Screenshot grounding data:

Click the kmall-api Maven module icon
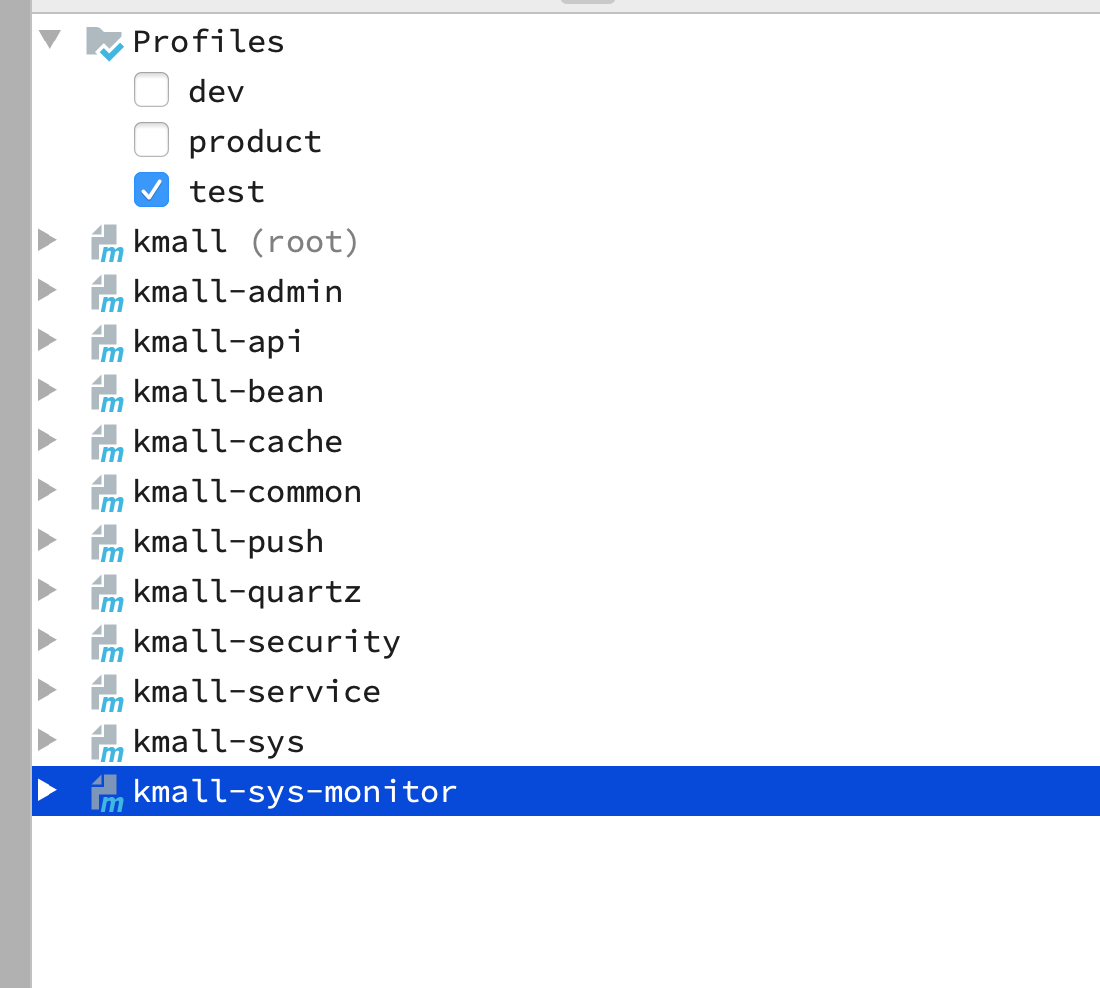 107,342
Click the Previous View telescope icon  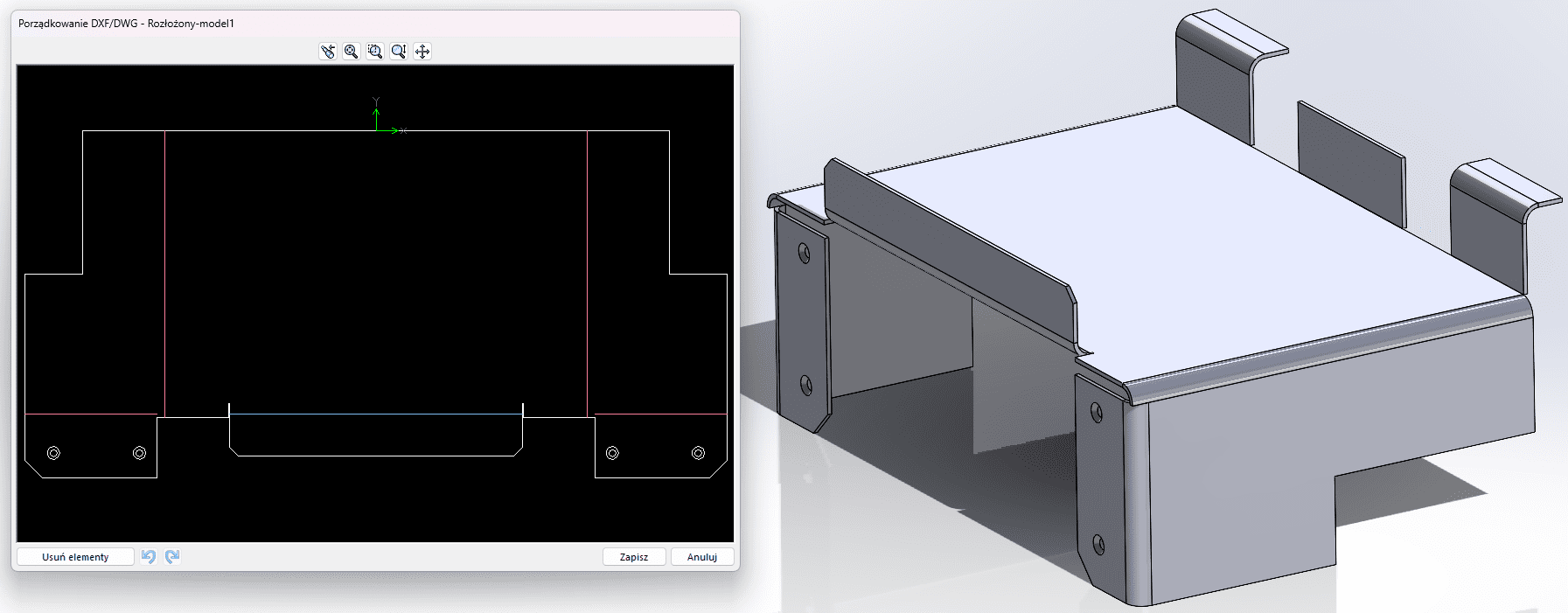pyautogui.click(x=328, y=52)
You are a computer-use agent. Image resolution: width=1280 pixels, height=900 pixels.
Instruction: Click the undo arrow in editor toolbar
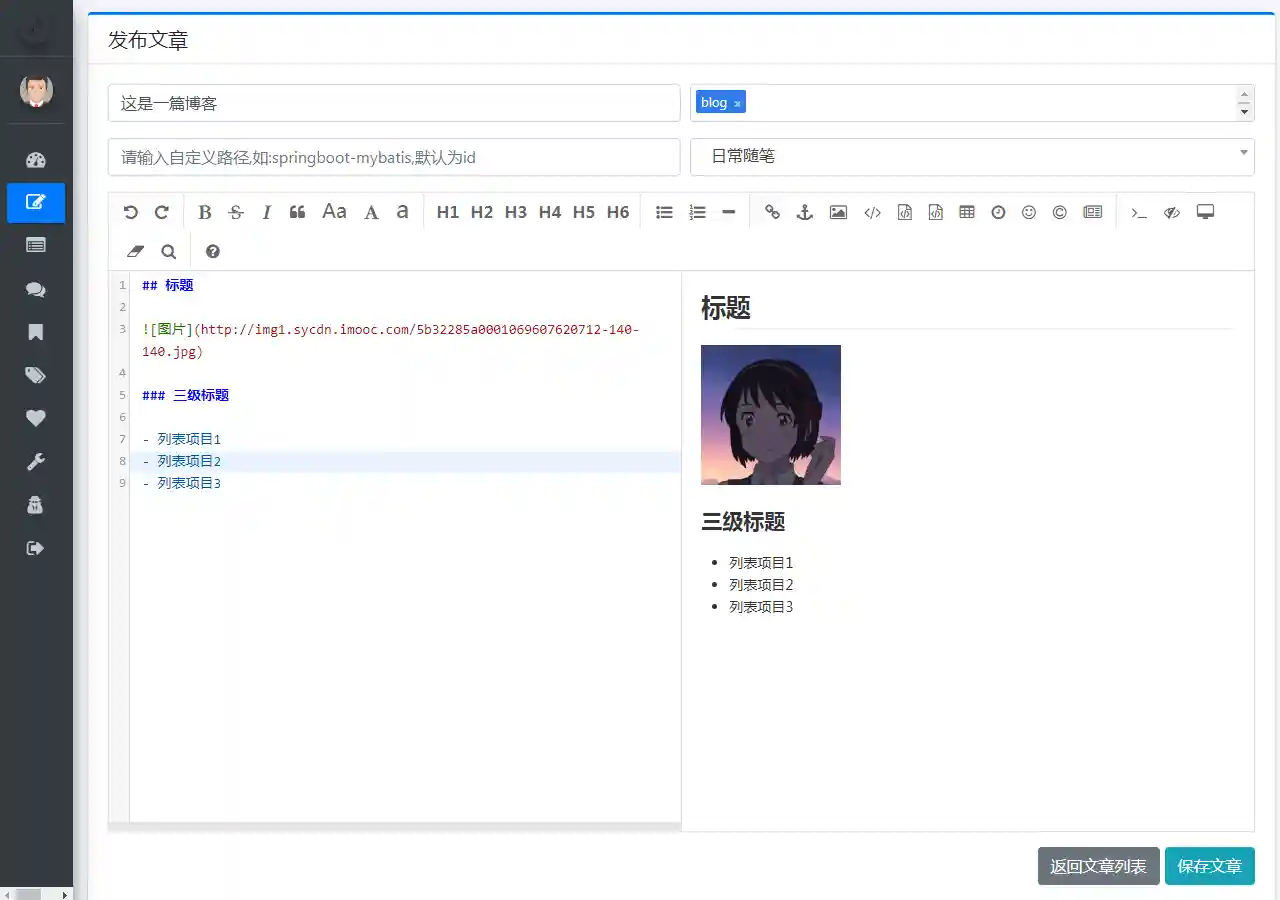tap(130, 212)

Work instruction: Go back to the line containing "You are a computer-use" and output it and every line after it through the end of the records, exactly, but not the pictures.

Response area:
You are a computer-use agent. Image resolution: width=1280 pixels, height=900 pixels.
Instruction: Click the undo arrow in editor toolbar
tap(130, 212)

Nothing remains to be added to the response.